The University of Cambridge’s wide-ranging and long-term strategy of engagement with African higher education institutions moved into its next phase following the recent announcement of a $1.2 million grant by the Carnegie Corporation of New York and a $1 million grant by The Alborada Trust.
The University very much values these links and these awards will help us to build further and deeper institutional relationships in order to help the development of higher education"
—Professor Sir Leszek Borysiewicz
The 36-month award approved by the Carnegie Corporation’s Board of Trustee, alongside the four-year grant made by The Alborada Trust, will significantly enhance the funding already provided by the Isaac Newton Trust, the A.G. Leventis Foundation, and the University of Cambridge for the establishment of the Cambridge-Africa Partnerships for Research Excellence (CAPREx).
CAPREx aims to strengthen Africa’s capacity for sustainable excellence in research through close collaborative work with the region’s most talented individuals.
Building on successful partnerships with the University of Ghana and Uganda’s Makerere University, CAPREx’s goal is to widen the scope of engagement to include the whole of the University of Cambridge and involve a greater number of higher education institutions in Africa.
The University of Cambridge has a long and rich tradition of research in Africa, although most of it had previously depended on discrete collaborations between individuals or specific academic departments.
A more joined-up strategy has recently emerged for holistic engagement with African universities, based on existing initiatives such as THRiVE (Training Health Researchers into Vocational Excellence in East Africa) and MUII (Infection and Immunity Research Training Programme), both sponsored by The Wellcome Trust.
These capacity-building programmes focus on PhD and postdoctoral researchers in health-related disciplines.

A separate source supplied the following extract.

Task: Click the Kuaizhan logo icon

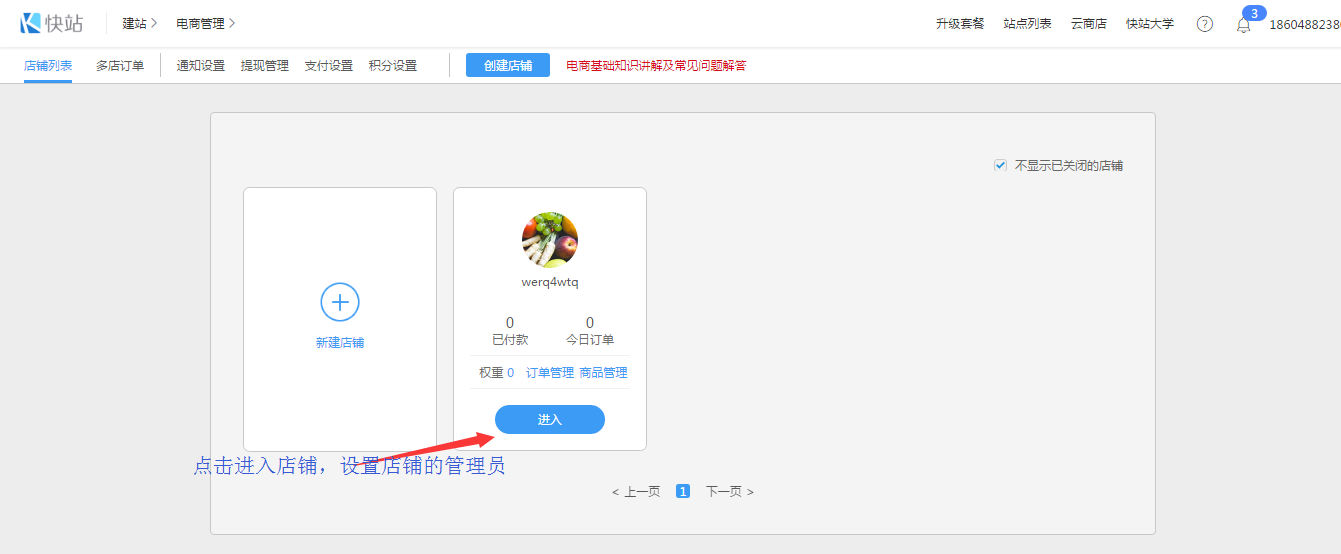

Young African researchers are matched with leading Cambridge academics who provide mentorship and support.
Fellows spend up to one year of their research programme at their Cambridge mentor’s laboratory. Supervisors or mentors from Cambridge and Africa take part in exchange visits to provide maximum support and mentorship.
Other successful Cambridge initiatives include the Cambridge/Africa Collaborative Research Programme at the Centre of African Studies, supported by the Leverhulme Trust, the Isaac Newton Trust and the A.G. Leventis Foundation.